The Murrumbidgee's five drought support counsellors will have their tenure extended after securing funding from the state government.
Local "farm gate counsellor" Matthew Quinn welcomed news the NSW government's emergency drought relief package would include $11.93 million for mental health services in rural communities.
The farm gate counsellor program will receive $4.38 million under the package and be extended for an additional 12 months.
Mr Quinn, who has been in the role since the start of the year, said some farmers were feeling forgotten amid the coronavirus pandemic "despite a bit of rain and a decent looking season so far this year"

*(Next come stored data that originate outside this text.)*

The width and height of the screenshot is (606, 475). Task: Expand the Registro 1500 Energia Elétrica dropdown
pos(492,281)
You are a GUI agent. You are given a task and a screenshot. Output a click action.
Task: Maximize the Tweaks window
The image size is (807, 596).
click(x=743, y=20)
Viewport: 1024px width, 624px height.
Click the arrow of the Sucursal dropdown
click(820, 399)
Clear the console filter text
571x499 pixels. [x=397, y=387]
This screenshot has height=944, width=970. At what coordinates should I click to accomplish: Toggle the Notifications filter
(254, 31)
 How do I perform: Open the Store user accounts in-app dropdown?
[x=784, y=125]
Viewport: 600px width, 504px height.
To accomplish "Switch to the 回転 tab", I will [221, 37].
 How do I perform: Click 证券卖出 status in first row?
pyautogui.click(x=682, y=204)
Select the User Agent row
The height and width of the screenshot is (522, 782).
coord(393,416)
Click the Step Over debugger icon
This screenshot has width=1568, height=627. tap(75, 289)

"The people who have been doing it tough for quite a few years, they're still going to have those issues to deal with until they get their financial situation back in order," Mr Quinn said.
He said the program was designed for farmers who might be reluctant to seek more traditional, formal mental health support.
"It's not welcoming for some people, especially for men and older men who don't go and seek help as often as they could," Mr Quinn said.
It can be difficult for farmers to access support within standard business hours, which normally involves a commute for those working and living remotely.
"We'll go out and see people where it's convenient and where it suits them," Mr Quinn said.
Mr Quinn, who lives on a small farm and and has "a passion for men's health", said he jumped at the opportunity take on the role.
His work takes him from RFS sheds to weekend training sessions to Field Days and muddy paddocks - all part of his mission to make make emotional support more readily available for farming communities.
"Hopefully that will increase the uptake of the service and the contacts we receive from people about the service because people will see oh that's nice and convenient for me," he said.
"That might make people a little bit more willing to make a phone call when they need to."
NSW minister for mental health Bronnie Taylor said the program, which includes 27 counsellors across the state, was being extended because of the "crucial" specialised support it provided for rural people.
"The impact of the ongoing drought, compounded by devastating bushfires and the COVID-19 pandemic, is weighing heavily on our rural communities," Mrs Taylor said.
"Having an authentic conversation wherever it works for the person doing it tough can really help to get the ball rolling towards improved mental health and wellbeing."